A crítica aqui não é à ciência em si, mas à forma como ela é feita, aos interesses que a mobilizam, aos sujeitos que a produzem e aos que ela pretende atender. O ponto é repensar um certo modo de fazer clínica que esquece a escuta, o afeto, a subjetividade e a singularidade.


A psicologia não deve ser uma extensão dos mecanismos de controle social, mas sim um espaço ético de resistência à patologização da vida.


Dessa forma, o convite ético-político que se faz aos psicólogos e às instituições de saúde mental é que se reconheçam não como especialistas na dor do outro, nem como investigadores de sintomas, mas como companheiros na travessia. A clínica é lugar de relação e de presença. Um espaço onde escutar não significa decifrar, mas sustentar o outro em sua possibilidade de vir-a-ser.

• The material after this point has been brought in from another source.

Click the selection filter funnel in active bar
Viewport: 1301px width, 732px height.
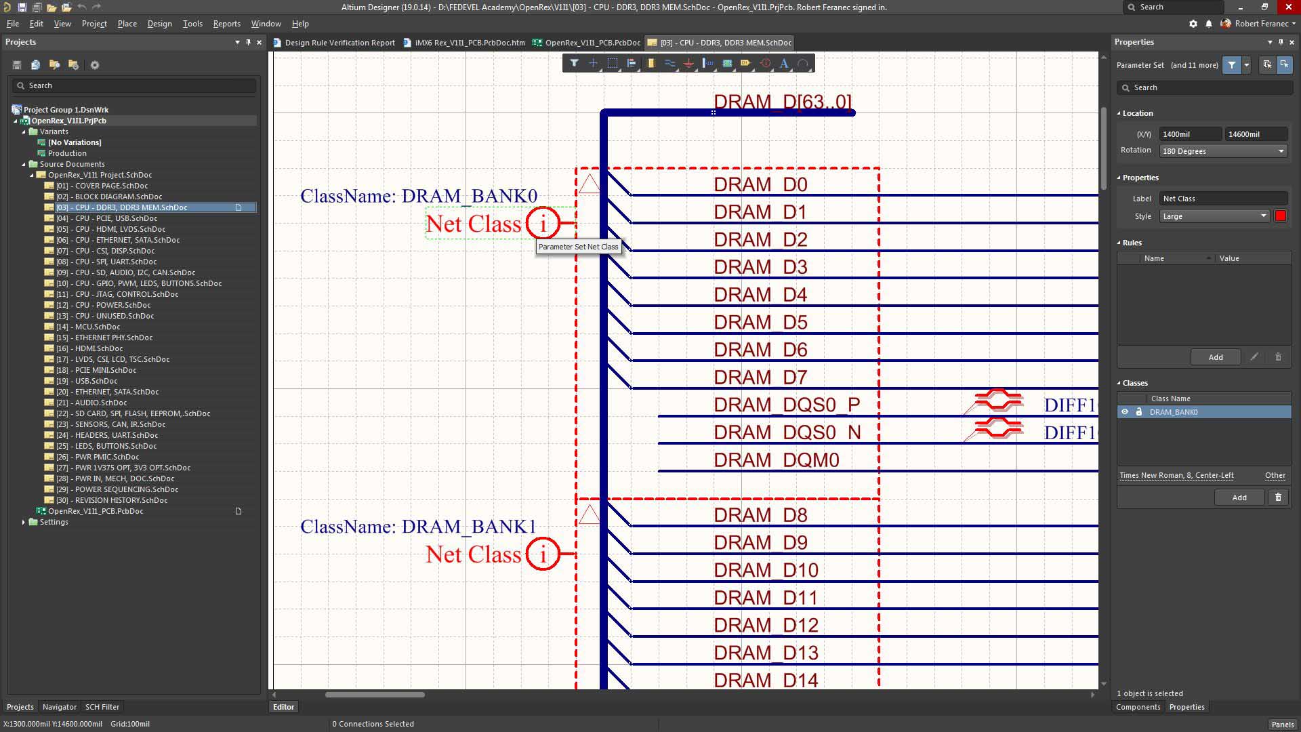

Os diagnósticos não são, em si, o problema. O problema é o que se faz com eles.

Sejamos claros: os diagnósticos podem ser importantes. Eles são necessários em muitos contextos, como já foi dito. Mas, quando utilizados de forma indiscriminada, tornam-se ferramentas de normalização. Deixam de ser atos de cuidado e passam a ser instrumentos de conformidade com a lógica capitalista de desempenho.


Uma criança que tem dificuldades de atenção talvez não esteja doente — talvez esteja reagindo a um sistema que não permite o silêncio. E silenciá-la significa silenciar o grito que aponta para a raiz do problema, suprimindo a possibilidade de intervenções mais profundas e transformadoras.


Um adulto que se sente paralisado talvez não esteja quebrado — talvez esteja resistindo a uma cultura que exige produtividade constante. E silenciá-lo equivale a contê-lo para que se adapte a formas de existência desumanas em uma sociedade que demanda o impossível de maneira incansável.


As formas como temos lidado com os diagnósticos têm gerado lucros majoritariamente para o capitalismo e para a indústria — e não verdadeiramente para a sociedade ou para a existência humana. Em vez de escutarmos, alocamos sujeitos em uma linha de montagem normalizadora, interditando a diversidade, proibindo o “fracasso”, impedindo que sentimentos sejam sentidos, favorecendo a adaptação a um sistema adoecedor — fracassado pela vida.


Precisamos de uma psicologia que resista à redução da vida ao diagnóstico, e de uma clínica que abra espaço para a contradição, a ambiguidade e a produção de sentido.

Você já sentiu que sua experiência foi reduzida a um rótulo?Você sente que a clínica deveria ser um espaço de transformação — ou de correção?


Por uma psicologia da presença e da escuta — e não da rotulação.


Nota: Diagnósticos e medicamentos podem — e devem — ser utilizados de forma ética e contextualizada. Esta crítica não é contra sua existência, mas contra seu uso reducionista como instrumentos de normalização — instrumentos que, em vez de cuidar do sujeito, servem aos imperativos do capital e da adaptação forçada.